--- Data under study ---
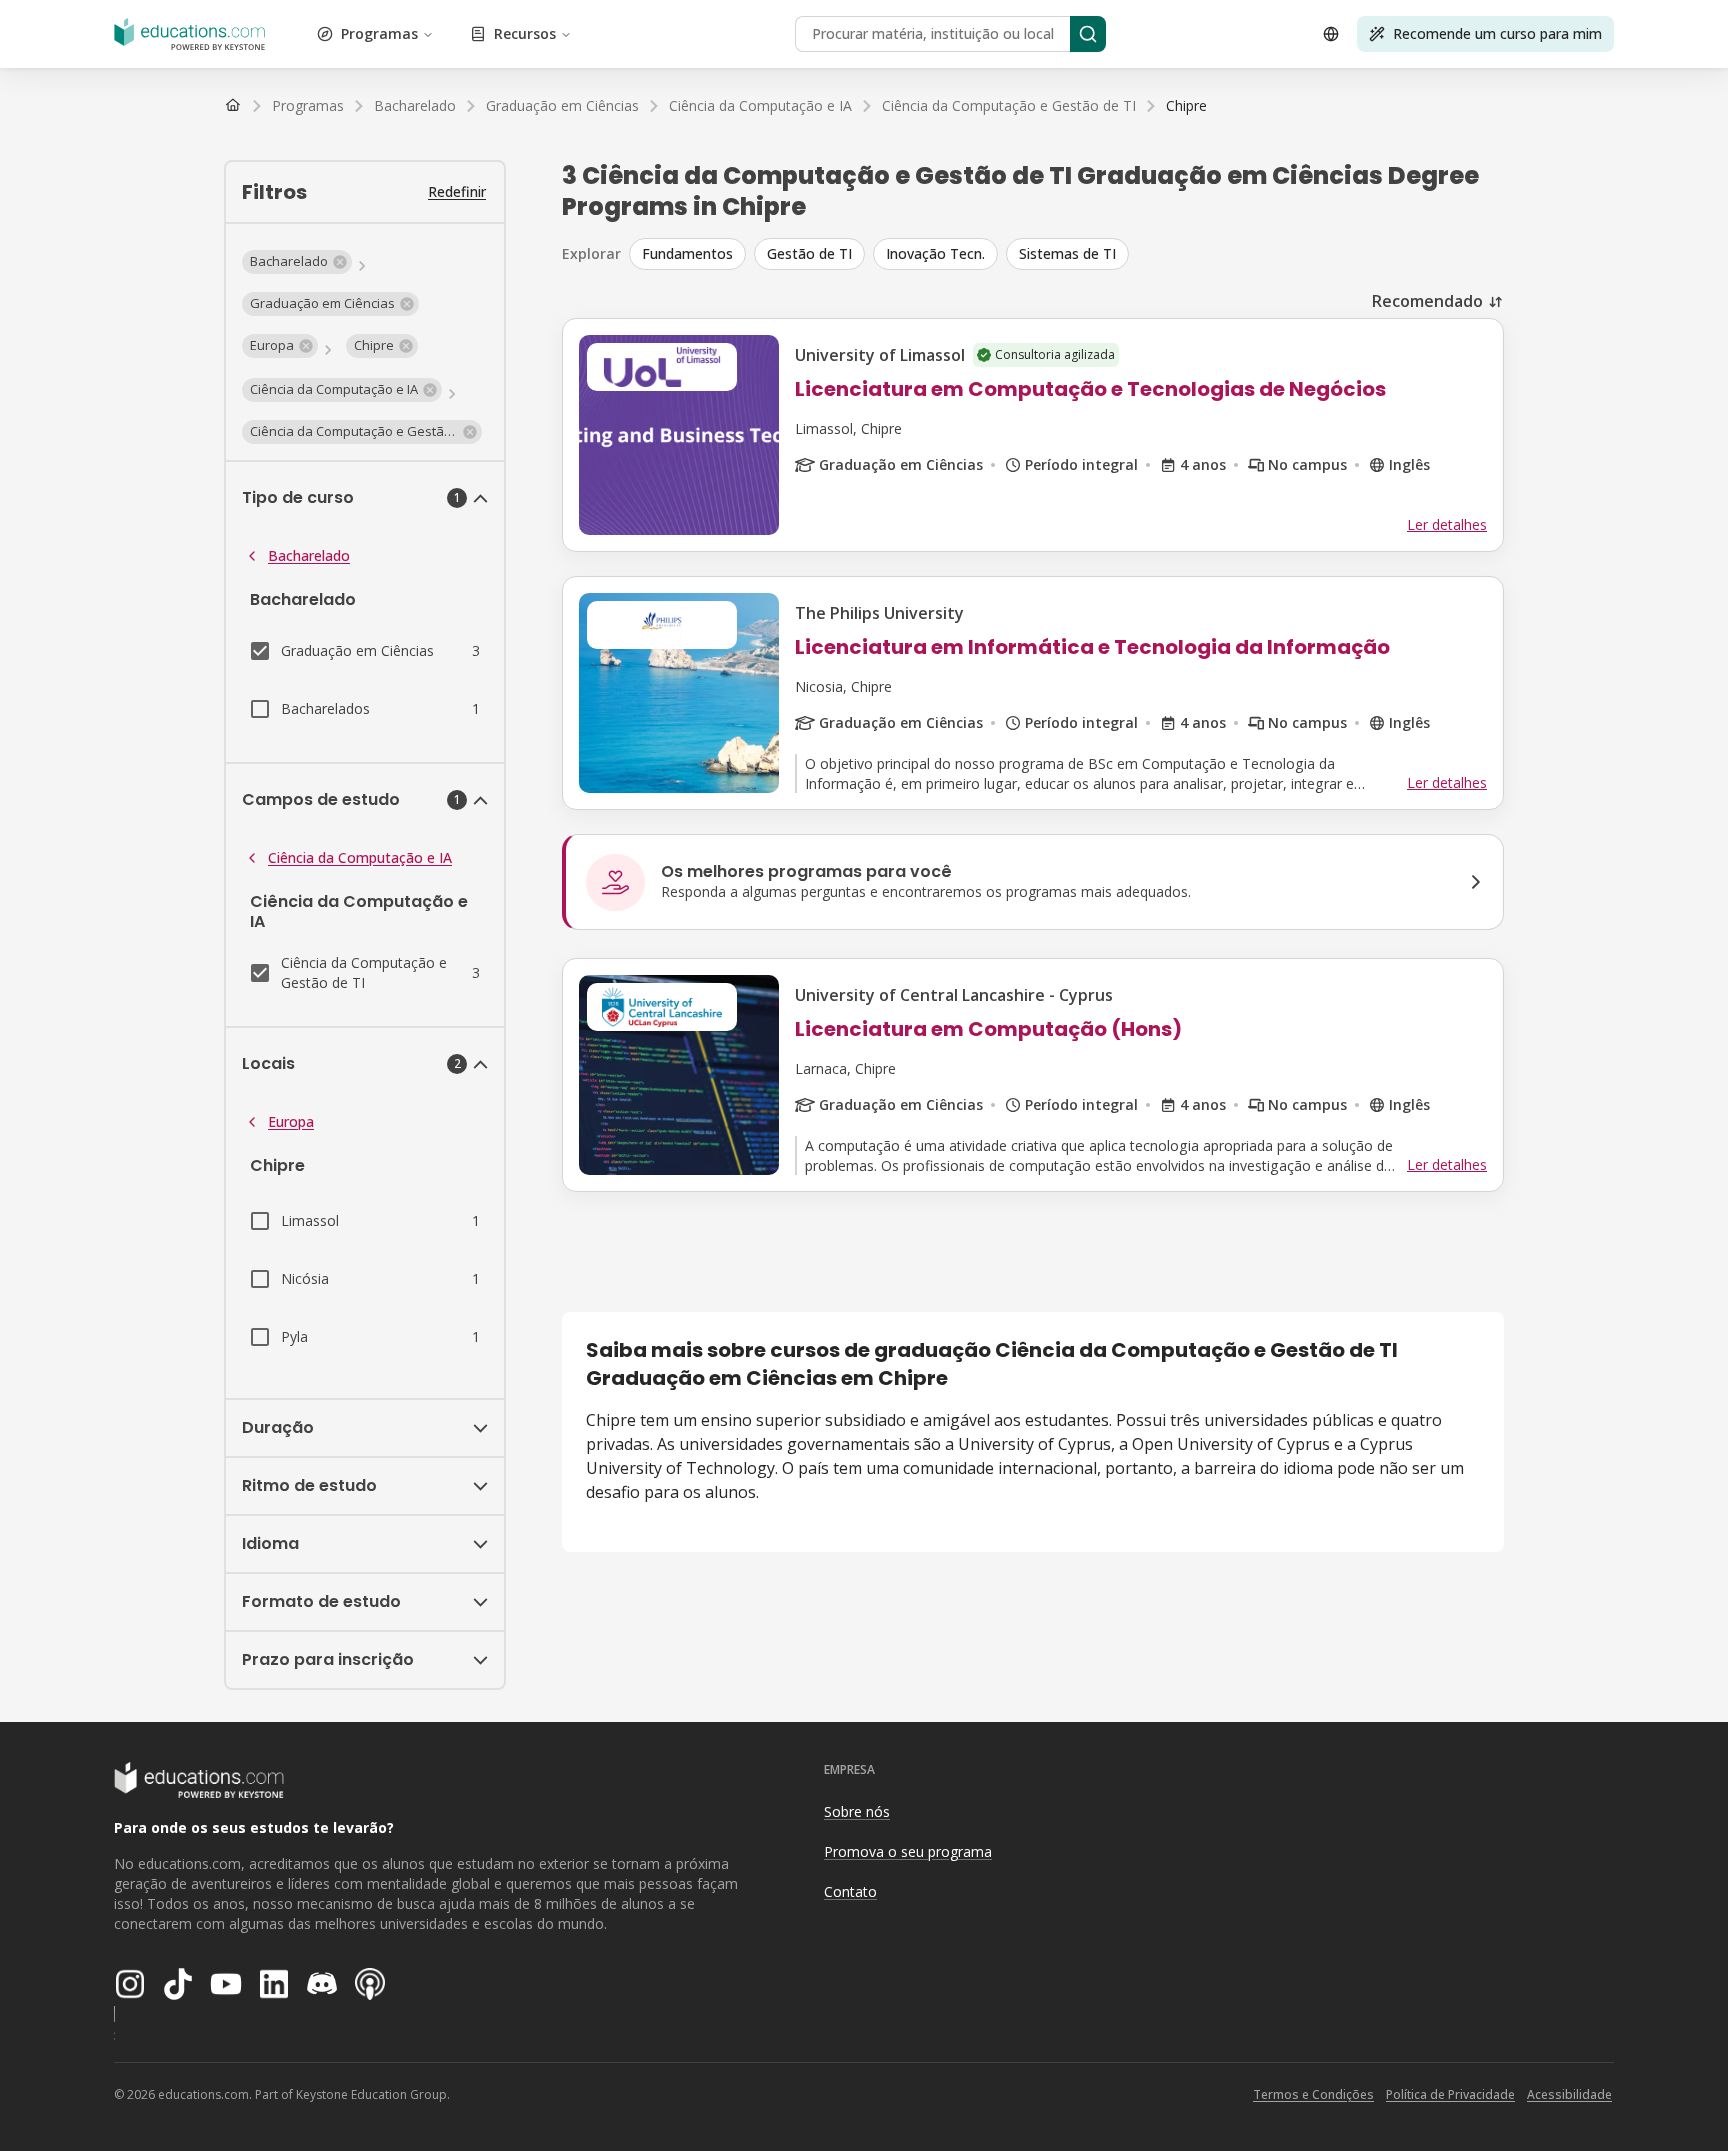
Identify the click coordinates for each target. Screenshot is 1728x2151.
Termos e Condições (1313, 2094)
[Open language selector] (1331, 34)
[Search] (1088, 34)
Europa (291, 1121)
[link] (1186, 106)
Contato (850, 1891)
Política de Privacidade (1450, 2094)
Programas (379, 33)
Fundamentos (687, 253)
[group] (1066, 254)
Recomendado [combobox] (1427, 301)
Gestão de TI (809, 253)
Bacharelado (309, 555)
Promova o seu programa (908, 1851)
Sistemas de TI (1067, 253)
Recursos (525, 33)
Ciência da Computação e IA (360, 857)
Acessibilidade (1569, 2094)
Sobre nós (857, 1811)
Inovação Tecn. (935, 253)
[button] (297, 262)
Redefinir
---
--- Data under study ---
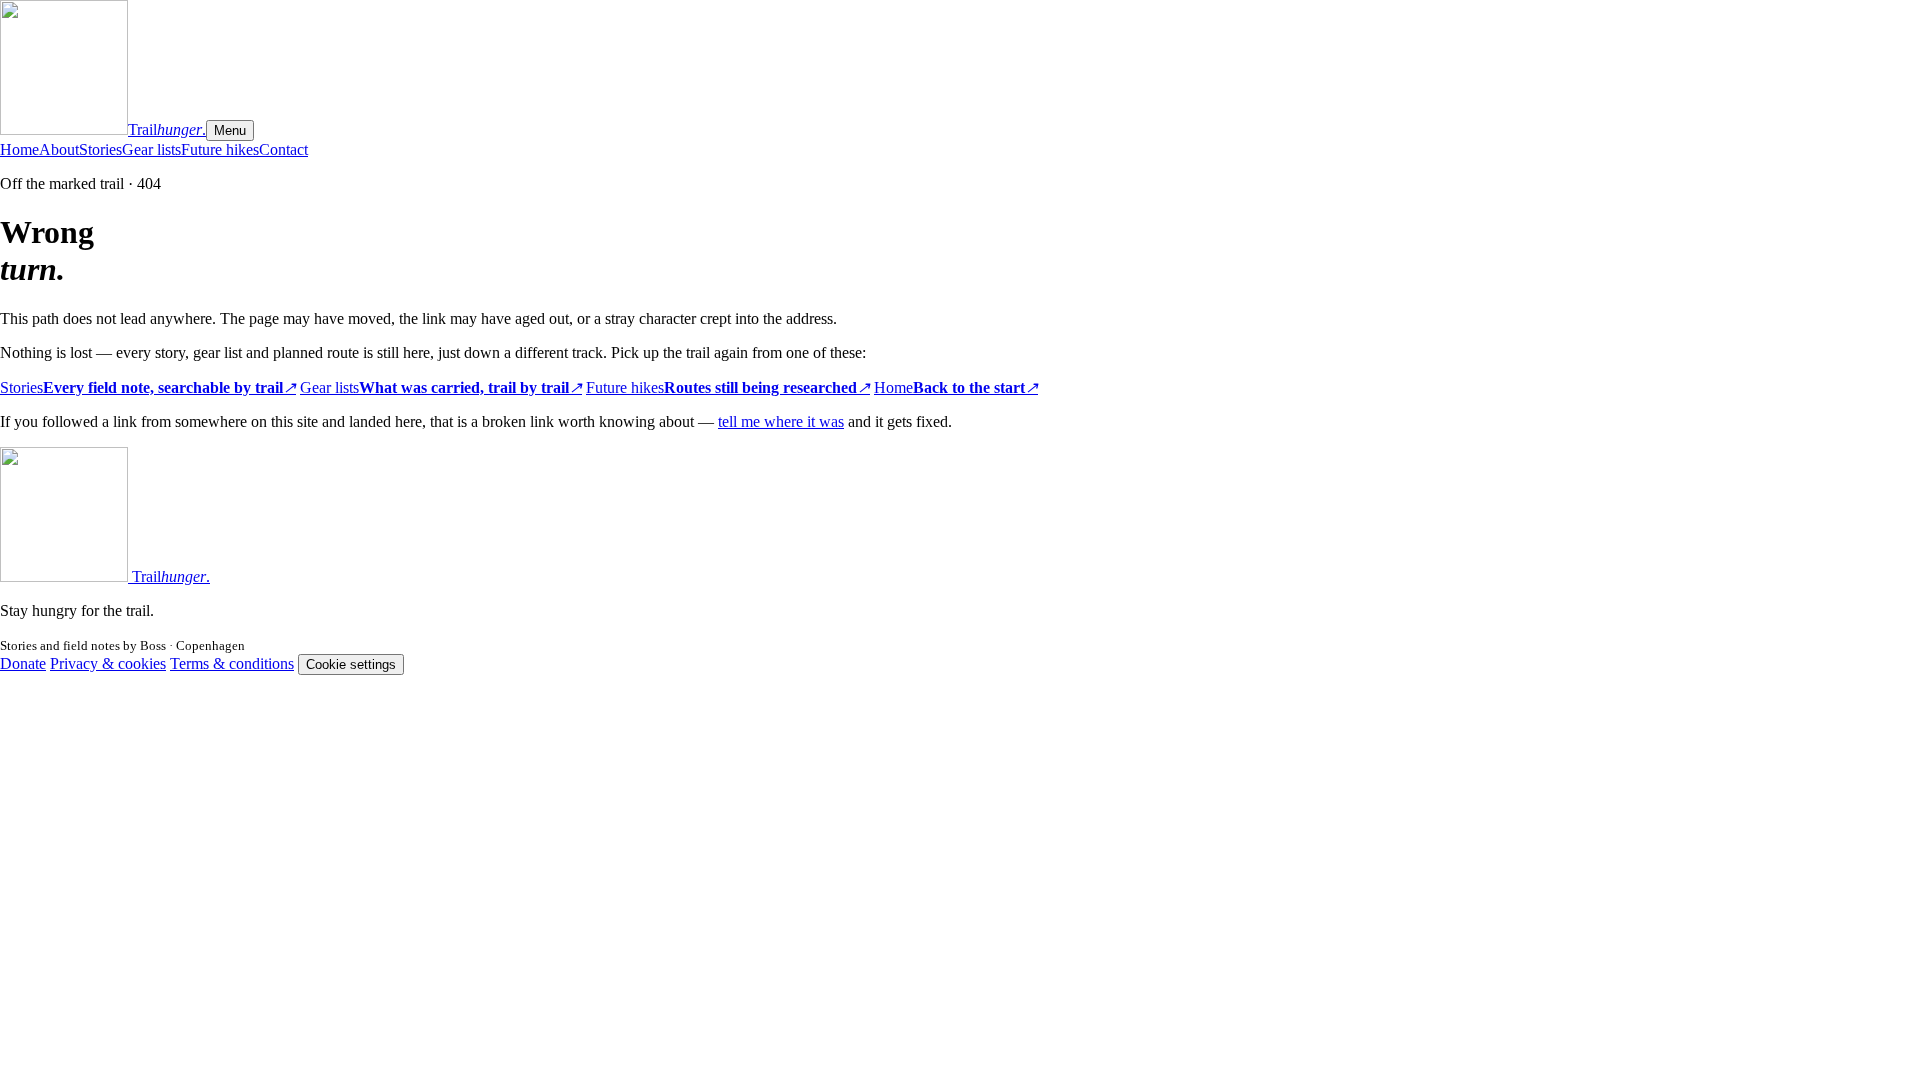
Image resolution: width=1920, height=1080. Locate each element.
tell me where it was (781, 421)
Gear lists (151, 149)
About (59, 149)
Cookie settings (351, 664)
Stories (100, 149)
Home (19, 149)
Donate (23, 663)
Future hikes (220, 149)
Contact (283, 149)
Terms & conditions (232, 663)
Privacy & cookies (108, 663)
---
▶ Activity
Copy out all lines above holding "each".

▶ Output of the exercise
Identify the click coordinates for each target. Screenshot is 1728x2151.
Image resolution: width=1920, height=1080. Locate each element.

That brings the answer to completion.